- [Exercise materials]:
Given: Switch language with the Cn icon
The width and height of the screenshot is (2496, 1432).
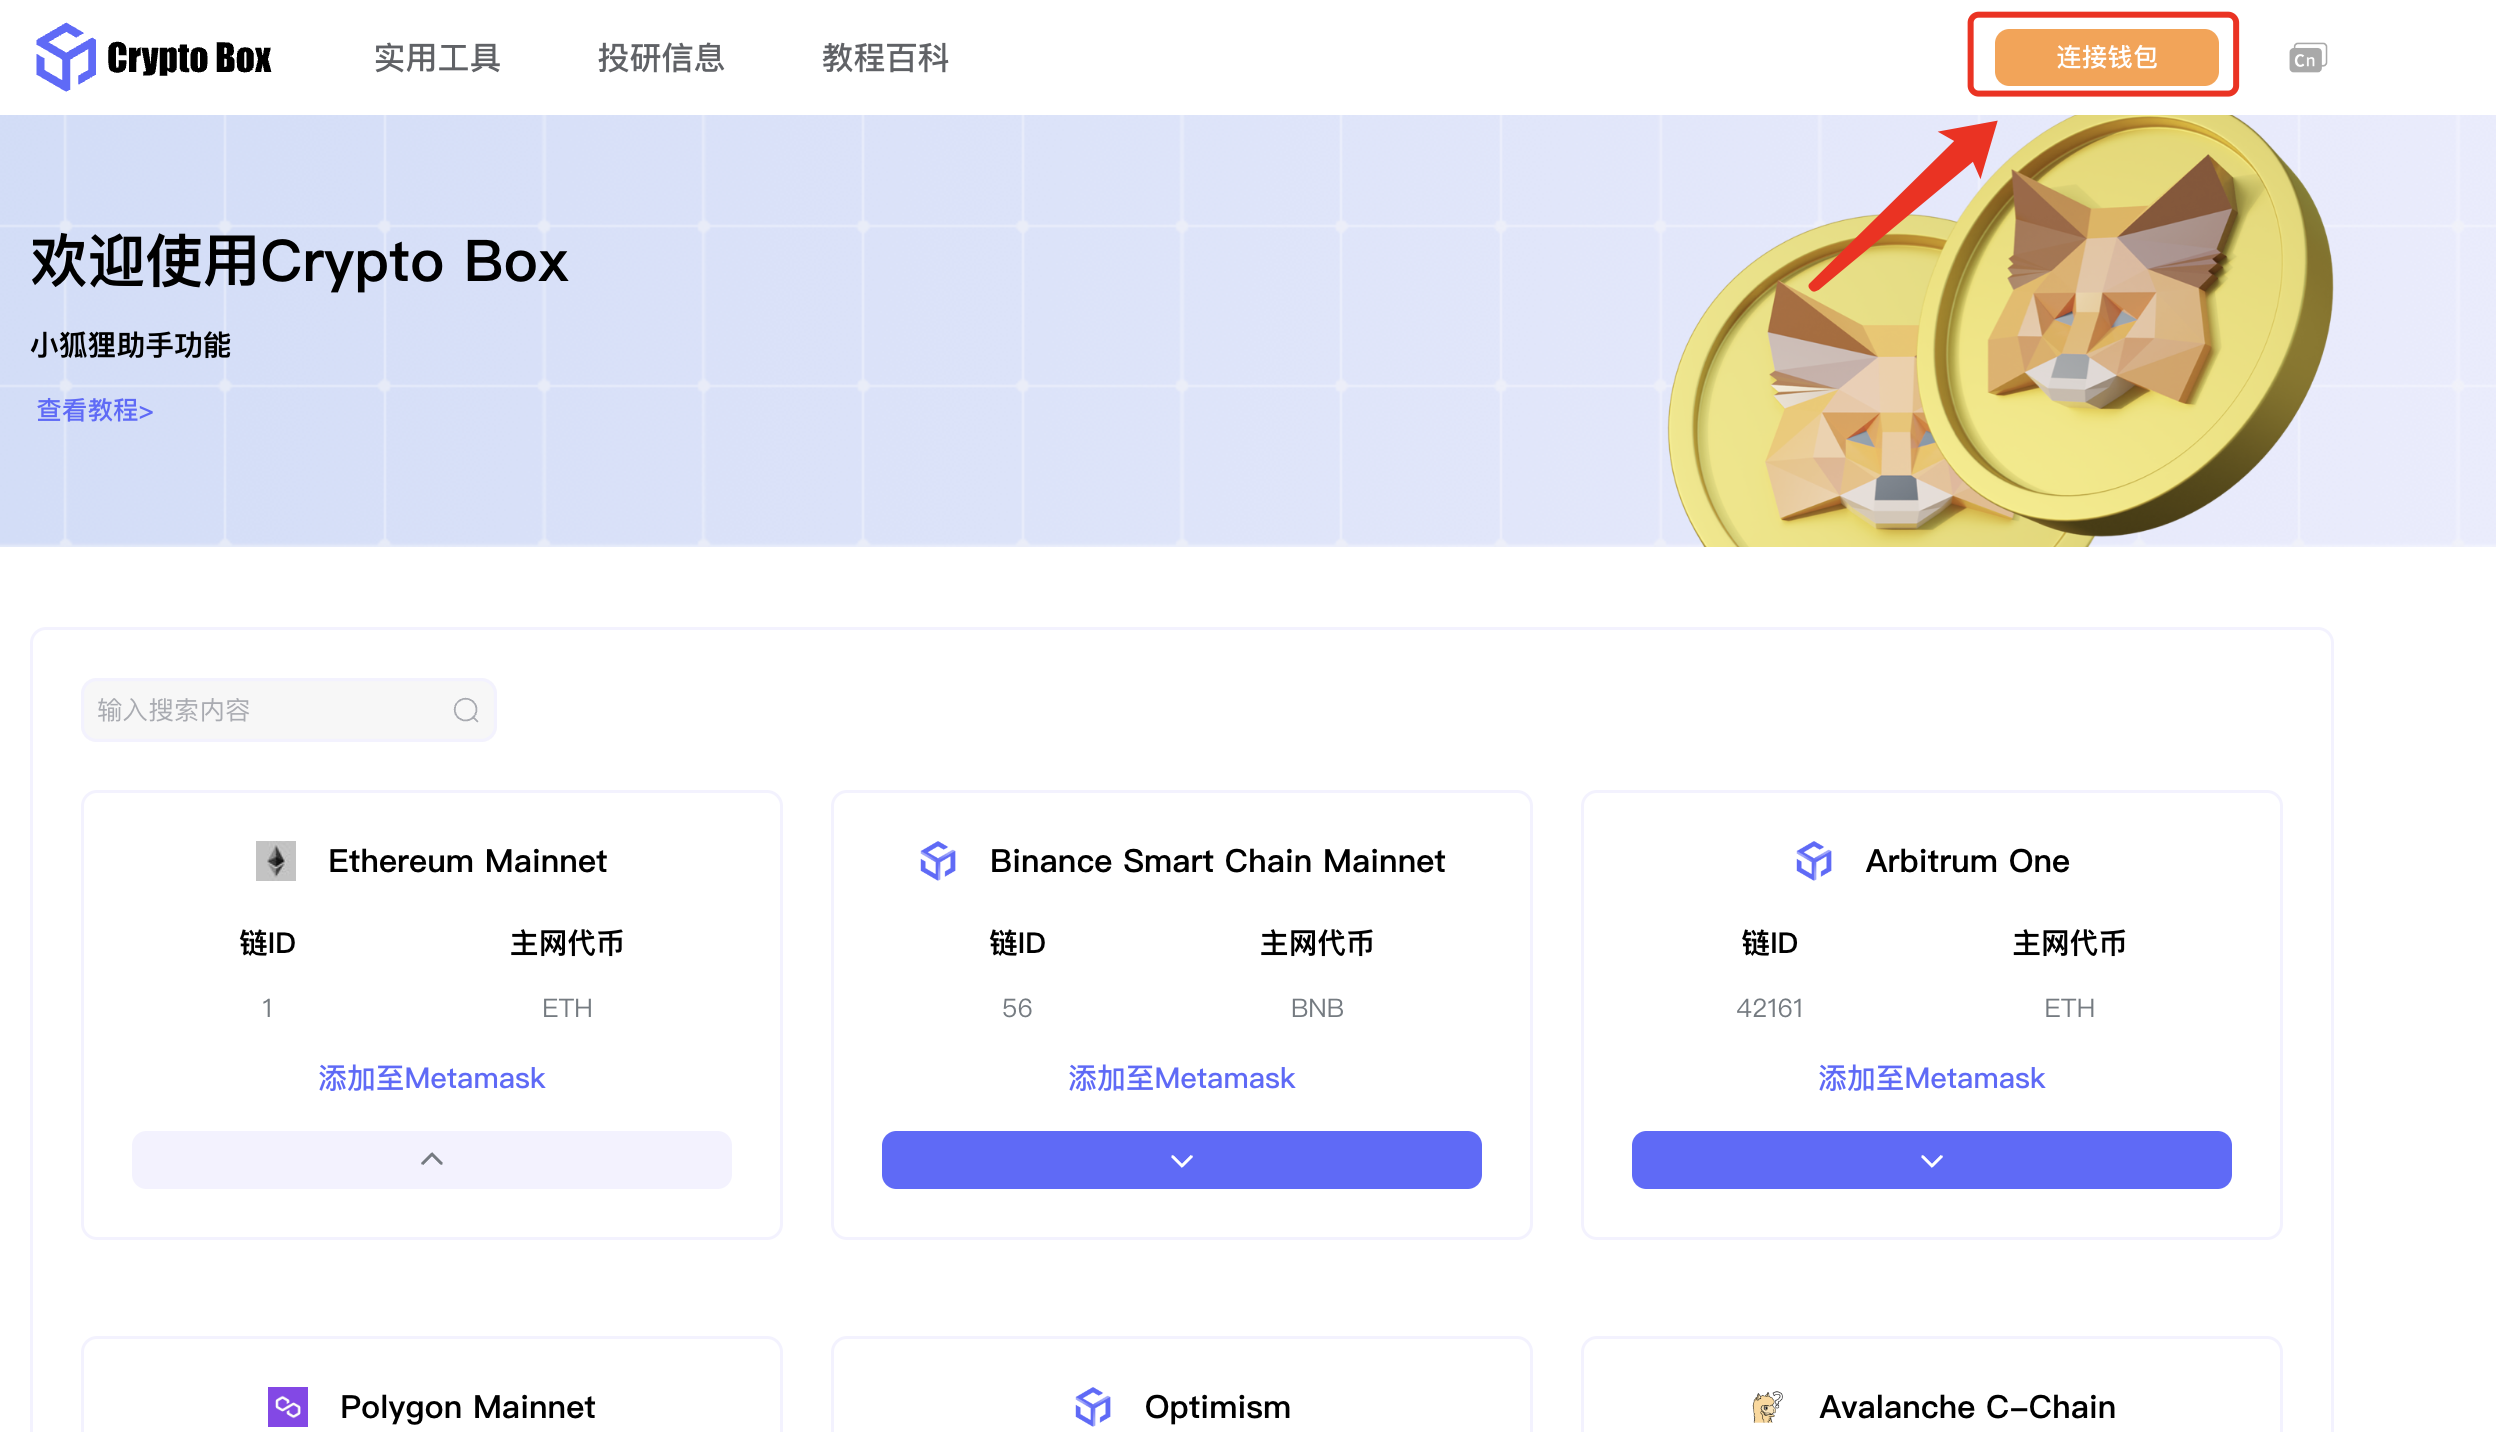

---

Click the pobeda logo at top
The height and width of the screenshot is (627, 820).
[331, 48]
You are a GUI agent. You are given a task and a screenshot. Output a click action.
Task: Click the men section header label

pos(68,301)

==

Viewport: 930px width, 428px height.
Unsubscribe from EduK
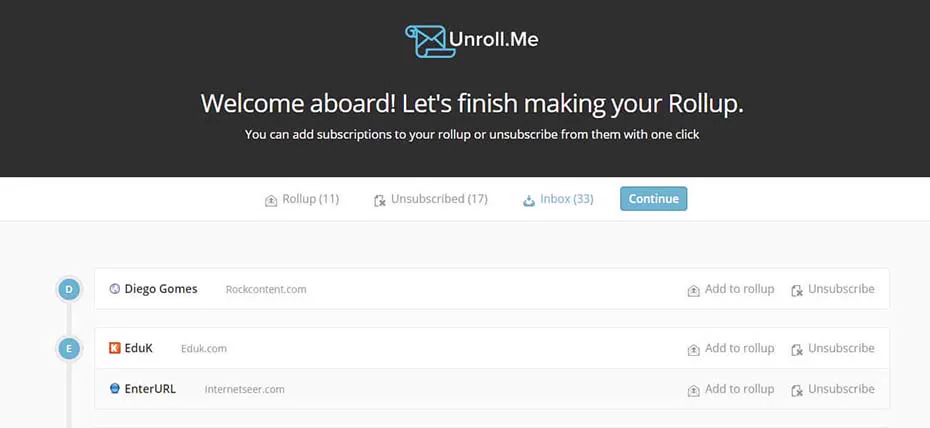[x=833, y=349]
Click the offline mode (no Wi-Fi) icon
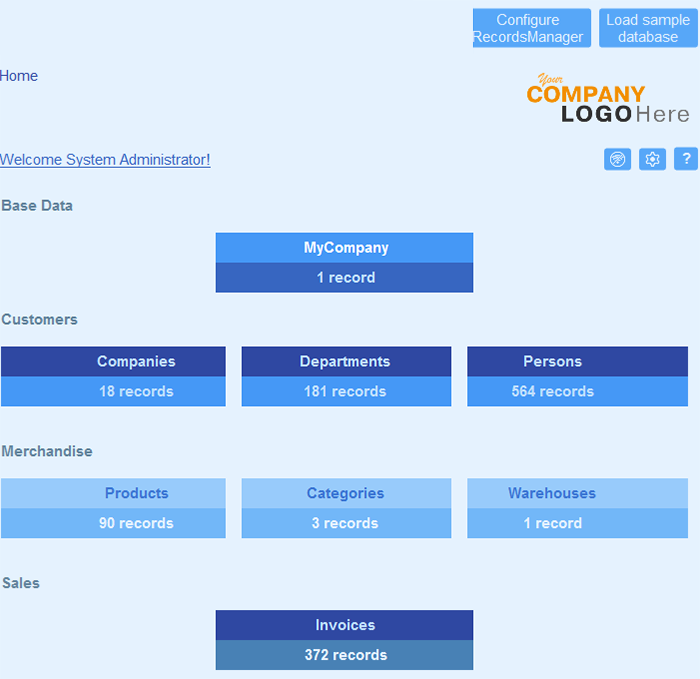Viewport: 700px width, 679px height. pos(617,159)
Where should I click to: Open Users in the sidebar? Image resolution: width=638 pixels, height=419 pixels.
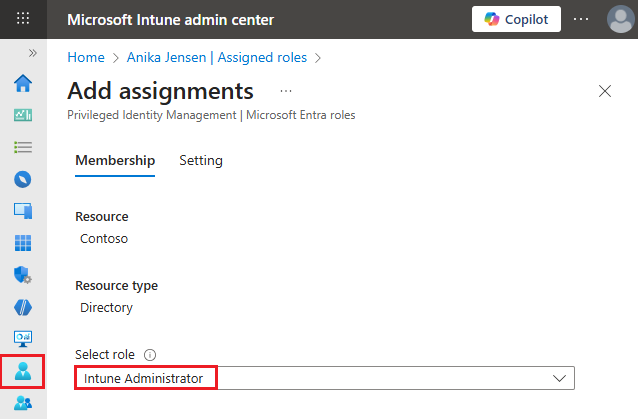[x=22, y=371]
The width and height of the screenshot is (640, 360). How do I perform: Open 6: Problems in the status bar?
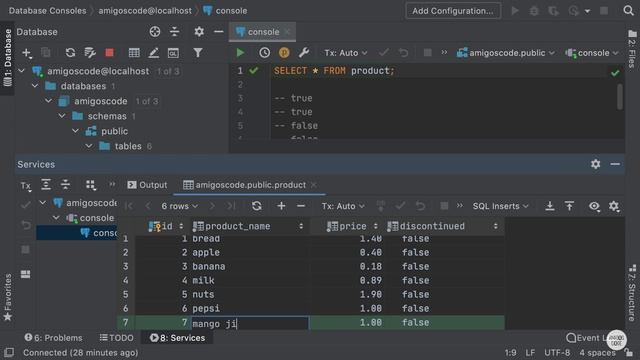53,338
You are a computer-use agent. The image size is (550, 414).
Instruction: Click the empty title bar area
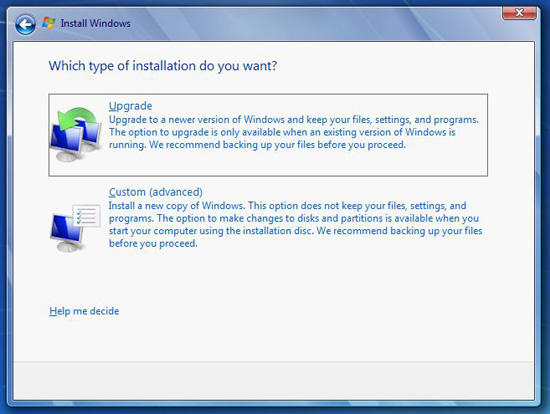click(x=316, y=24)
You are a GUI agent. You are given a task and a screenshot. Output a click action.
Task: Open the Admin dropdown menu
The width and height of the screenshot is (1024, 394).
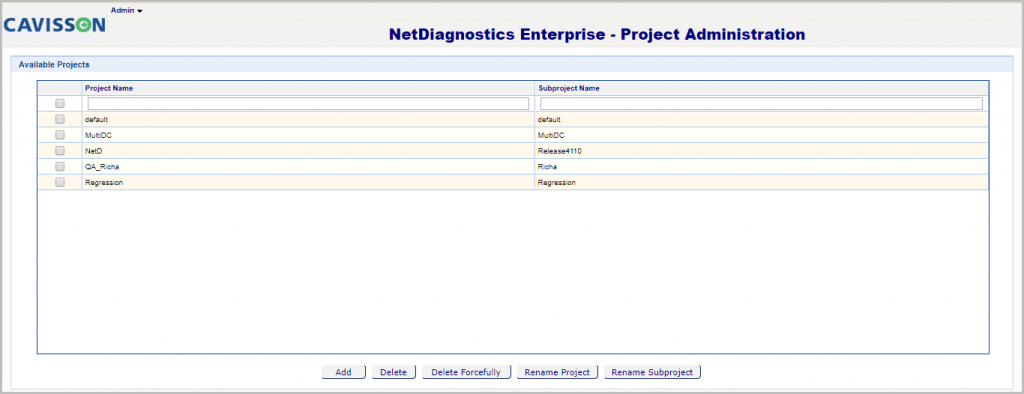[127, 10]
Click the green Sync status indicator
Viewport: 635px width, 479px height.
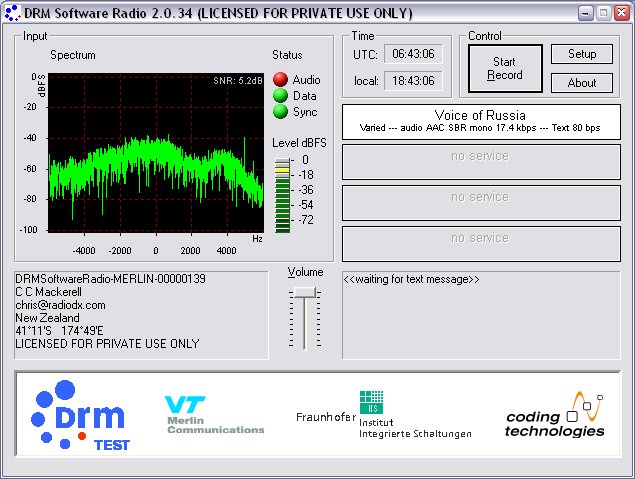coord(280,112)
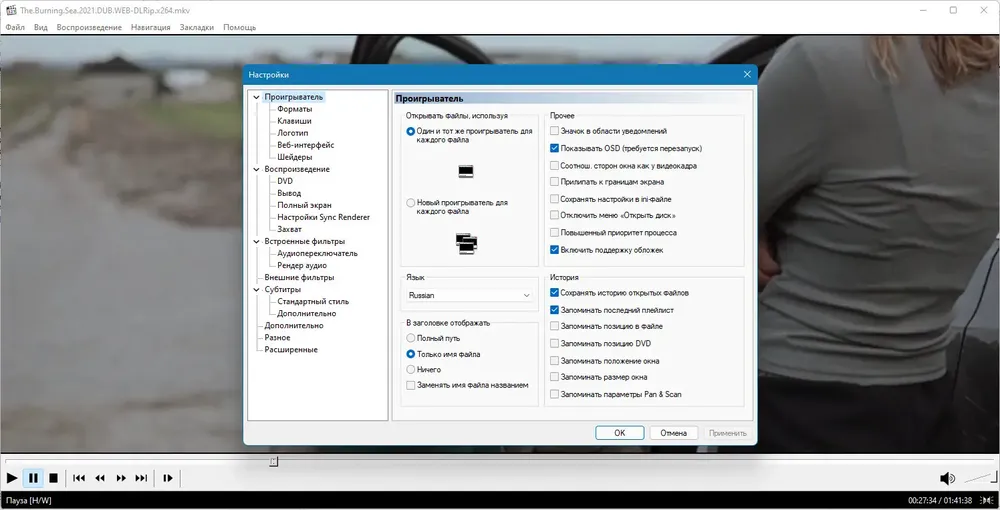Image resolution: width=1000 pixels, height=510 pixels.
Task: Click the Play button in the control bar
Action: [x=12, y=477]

- [Exercise directions]: In the material above, find the line containing "Given: Switch language with the Cn icon" and the line containing "The width and height of the screenshot is (2496, 1432).", then write out exactly those two lines and every line between them, and nothing more.

- [Exercise result]:
Given: Switch language with the Cn icon
The width and height of the screenshot is (2496, 1432).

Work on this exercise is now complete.